◆ Exercise inputs
○ ○ ○

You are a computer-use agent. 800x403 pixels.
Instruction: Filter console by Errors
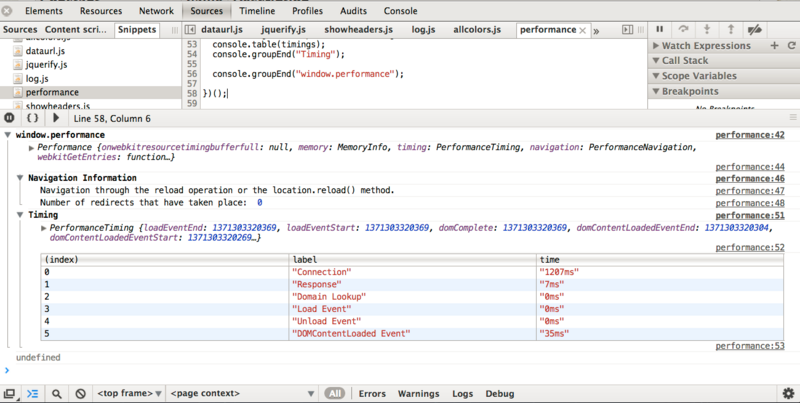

○ ○ ○

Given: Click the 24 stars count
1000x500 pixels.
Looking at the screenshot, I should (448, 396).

○ ○ ○

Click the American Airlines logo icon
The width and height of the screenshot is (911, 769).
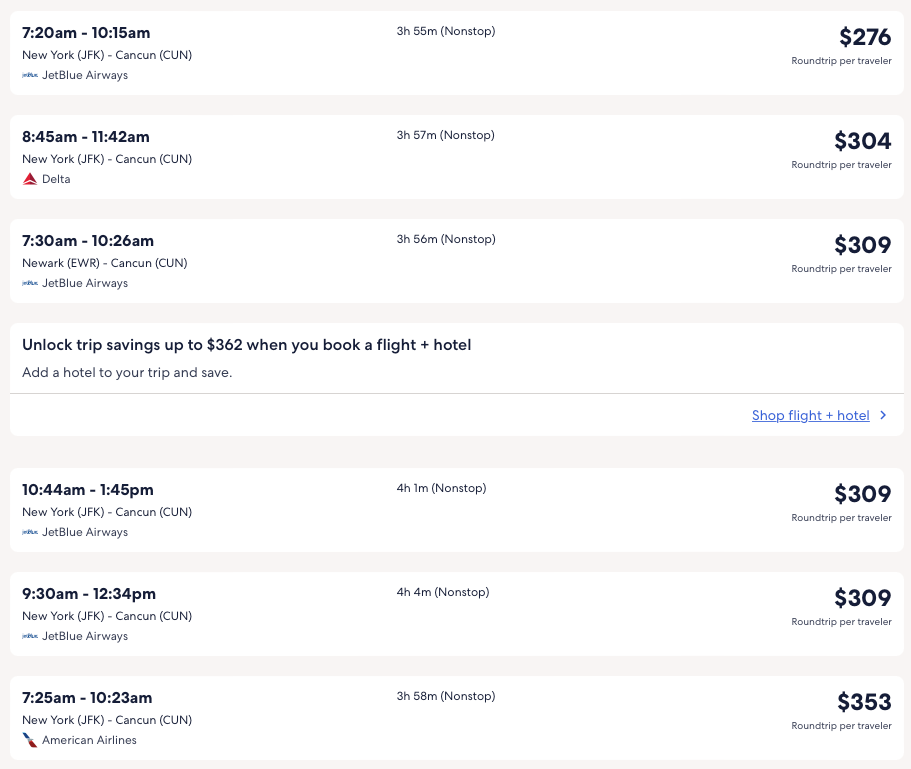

○ ○ ○

◆ Problem details
Please copy the listing lines starting at the one containing "Click the American Airlines logo icon" and ending at the one containing "The width and", reproducing them without any change.

◆ Written solution
Click the American Airlines logo icon
The width and height of the screenshot is (911, 769).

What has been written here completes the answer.